- _To do_:
Leave out every line before the one containing "Viewport: 478px width, 263px", and repeat the rest of the material below exactly, that line included.

- _Material for this exercise_:
---+---

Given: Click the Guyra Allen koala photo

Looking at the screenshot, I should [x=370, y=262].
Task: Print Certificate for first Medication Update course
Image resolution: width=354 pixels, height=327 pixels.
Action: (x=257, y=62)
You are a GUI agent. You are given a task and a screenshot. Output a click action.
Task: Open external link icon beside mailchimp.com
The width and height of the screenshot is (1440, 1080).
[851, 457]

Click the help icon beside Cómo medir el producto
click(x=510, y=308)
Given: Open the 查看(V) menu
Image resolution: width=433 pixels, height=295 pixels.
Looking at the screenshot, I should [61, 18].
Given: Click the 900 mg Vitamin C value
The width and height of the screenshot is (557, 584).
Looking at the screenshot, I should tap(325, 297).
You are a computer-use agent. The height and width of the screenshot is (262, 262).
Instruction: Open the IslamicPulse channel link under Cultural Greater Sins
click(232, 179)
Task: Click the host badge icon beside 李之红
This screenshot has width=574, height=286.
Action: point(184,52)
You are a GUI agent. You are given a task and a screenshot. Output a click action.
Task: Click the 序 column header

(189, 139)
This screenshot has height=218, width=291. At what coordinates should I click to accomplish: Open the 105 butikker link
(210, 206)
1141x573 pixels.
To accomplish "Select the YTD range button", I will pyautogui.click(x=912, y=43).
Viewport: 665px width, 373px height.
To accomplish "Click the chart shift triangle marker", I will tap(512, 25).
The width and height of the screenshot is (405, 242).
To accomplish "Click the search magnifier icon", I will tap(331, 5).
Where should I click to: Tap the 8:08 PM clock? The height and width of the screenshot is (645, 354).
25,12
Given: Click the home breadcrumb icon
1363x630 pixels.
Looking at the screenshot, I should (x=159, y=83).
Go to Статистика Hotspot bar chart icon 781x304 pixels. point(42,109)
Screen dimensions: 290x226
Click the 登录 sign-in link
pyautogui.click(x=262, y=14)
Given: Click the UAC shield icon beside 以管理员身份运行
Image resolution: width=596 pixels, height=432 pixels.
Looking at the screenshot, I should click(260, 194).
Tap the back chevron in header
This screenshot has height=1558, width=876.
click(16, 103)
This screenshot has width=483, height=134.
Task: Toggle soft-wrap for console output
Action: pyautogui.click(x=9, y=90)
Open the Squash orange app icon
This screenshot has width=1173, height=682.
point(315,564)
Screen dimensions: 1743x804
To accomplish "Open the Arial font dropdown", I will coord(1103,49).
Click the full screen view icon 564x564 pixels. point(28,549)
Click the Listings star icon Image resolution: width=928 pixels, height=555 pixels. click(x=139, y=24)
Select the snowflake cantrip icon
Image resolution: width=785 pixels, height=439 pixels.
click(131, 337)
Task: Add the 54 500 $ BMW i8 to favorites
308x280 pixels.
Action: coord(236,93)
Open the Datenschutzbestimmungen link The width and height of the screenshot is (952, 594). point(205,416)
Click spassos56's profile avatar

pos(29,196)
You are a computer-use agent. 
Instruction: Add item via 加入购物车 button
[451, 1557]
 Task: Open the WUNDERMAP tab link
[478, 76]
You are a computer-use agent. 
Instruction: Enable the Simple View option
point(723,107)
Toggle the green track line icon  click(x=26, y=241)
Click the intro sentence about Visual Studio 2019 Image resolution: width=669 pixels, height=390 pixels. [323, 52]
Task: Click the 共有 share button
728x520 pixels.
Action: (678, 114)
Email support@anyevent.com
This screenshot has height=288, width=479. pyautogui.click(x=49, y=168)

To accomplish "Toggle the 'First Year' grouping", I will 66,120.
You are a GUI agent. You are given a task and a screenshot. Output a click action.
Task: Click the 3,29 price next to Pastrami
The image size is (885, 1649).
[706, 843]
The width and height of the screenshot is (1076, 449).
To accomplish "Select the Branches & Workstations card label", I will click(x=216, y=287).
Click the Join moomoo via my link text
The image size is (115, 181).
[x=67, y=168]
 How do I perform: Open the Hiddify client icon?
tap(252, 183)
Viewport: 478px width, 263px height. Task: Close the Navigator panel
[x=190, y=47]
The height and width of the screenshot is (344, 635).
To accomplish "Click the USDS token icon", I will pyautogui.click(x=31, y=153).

---+---

- _Solution to this problem_:
Viewport: 478px width, 263px height. Task: Close the Navigator panel
[x=190, y=47]
The height and width of the screenshot is (344, 635).
To accomplish "Click the USDS token icon", I will pyautogui.click(x=31, y=153).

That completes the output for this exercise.